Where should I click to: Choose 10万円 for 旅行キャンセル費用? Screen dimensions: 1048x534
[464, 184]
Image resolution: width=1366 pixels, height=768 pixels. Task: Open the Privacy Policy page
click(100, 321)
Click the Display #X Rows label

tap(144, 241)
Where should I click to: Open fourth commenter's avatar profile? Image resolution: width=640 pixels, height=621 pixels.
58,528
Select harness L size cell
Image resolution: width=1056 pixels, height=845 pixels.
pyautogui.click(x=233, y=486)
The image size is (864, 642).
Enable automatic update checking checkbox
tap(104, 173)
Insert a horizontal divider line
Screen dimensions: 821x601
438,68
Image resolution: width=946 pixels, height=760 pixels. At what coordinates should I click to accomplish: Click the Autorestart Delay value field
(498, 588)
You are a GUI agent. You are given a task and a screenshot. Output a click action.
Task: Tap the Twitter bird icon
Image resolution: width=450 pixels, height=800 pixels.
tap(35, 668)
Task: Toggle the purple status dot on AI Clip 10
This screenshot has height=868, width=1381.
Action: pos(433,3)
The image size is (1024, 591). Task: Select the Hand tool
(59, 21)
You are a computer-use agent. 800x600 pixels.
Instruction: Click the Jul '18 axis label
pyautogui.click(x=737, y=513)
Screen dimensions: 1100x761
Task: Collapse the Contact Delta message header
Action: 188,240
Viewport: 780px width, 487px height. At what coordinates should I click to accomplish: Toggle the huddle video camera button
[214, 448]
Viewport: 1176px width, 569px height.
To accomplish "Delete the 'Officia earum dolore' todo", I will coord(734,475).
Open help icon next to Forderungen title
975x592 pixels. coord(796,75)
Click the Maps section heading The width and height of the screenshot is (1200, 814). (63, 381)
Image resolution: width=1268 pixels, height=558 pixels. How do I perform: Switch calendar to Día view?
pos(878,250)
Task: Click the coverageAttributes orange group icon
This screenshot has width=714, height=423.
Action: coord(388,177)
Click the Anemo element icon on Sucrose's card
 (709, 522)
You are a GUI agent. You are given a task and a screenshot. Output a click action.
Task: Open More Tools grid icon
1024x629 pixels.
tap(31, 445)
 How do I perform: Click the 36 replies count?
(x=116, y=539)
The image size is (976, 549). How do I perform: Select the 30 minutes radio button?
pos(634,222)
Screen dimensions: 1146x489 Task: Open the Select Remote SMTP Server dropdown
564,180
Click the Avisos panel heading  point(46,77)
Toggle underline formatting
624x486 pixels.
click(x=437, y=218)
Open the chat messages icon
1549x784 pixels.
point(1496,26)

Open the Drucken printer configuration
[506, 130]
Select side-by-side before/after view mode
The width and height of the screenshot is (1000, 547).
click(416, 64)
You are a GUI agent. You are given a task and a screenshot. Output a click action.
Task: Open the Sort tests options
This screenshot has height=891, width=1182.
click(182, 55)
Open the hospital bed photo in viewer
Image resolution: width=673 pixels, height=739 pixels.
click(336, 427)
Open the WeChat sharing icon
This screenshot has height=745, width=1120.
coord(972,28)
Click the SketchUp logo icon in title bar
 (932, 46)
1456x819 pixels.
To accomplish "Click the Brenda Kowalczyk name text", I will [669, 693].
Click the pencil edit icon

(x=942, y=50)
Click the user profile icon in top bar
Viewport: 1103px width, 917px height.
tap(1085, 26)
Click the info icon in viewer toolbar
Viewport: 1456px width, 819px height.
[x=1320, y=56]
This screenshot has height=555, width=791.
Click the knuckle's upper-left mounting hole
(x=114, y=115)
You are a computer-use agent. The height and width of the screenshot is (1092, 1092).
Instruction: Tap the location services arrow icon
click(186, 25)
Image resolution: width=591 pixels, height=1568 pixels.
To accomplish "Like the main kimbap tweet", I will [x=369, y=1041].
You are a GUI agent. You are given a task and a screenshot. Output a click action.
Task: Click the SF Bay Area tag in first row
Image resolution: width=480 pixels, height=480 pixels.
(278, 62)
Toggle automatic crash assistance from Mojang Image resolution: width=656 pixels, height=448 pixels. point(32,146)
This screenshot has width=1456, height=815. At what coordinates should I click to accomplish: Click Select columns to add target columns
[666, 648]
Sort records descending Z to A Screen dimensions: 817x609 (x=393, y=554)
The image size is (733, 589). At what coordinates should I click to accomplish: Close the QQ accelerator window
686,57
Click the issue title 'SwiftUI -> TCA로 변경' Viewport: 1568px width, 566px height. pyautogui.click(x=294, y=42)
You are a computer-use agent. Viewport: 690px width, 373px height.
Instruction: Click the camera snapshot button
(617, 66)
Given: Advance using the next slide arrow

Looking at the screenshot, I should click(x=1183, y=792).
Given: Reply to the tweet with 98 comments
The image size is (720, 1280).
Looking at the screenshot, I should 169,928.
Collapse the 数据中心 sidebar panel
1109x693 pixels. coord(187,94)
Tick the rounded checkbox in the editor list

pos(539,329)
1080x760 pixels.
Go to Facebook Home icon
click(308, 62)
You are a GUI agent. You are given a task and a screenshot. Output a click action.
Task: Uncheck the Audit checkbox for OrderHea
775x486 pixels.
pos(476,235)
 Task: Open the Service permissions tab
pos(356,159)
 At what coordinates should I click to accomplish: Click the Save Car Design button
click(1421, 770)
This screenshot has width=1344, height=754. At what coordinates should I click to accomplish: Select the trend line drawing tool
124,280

════════════════════

Lay out the items as a numbered list, starting with the line that contains "Image resolution: width=1366" and going on through the line that contains "tap(144, 241)", and leave out blank lines.

1. Image resolution: width=1366 pixels, height=768 pixels. Task: Open the Privacy Policy page
2. click(100, 321)
3. Click the Display #X Rows label
4. tap(144, 241)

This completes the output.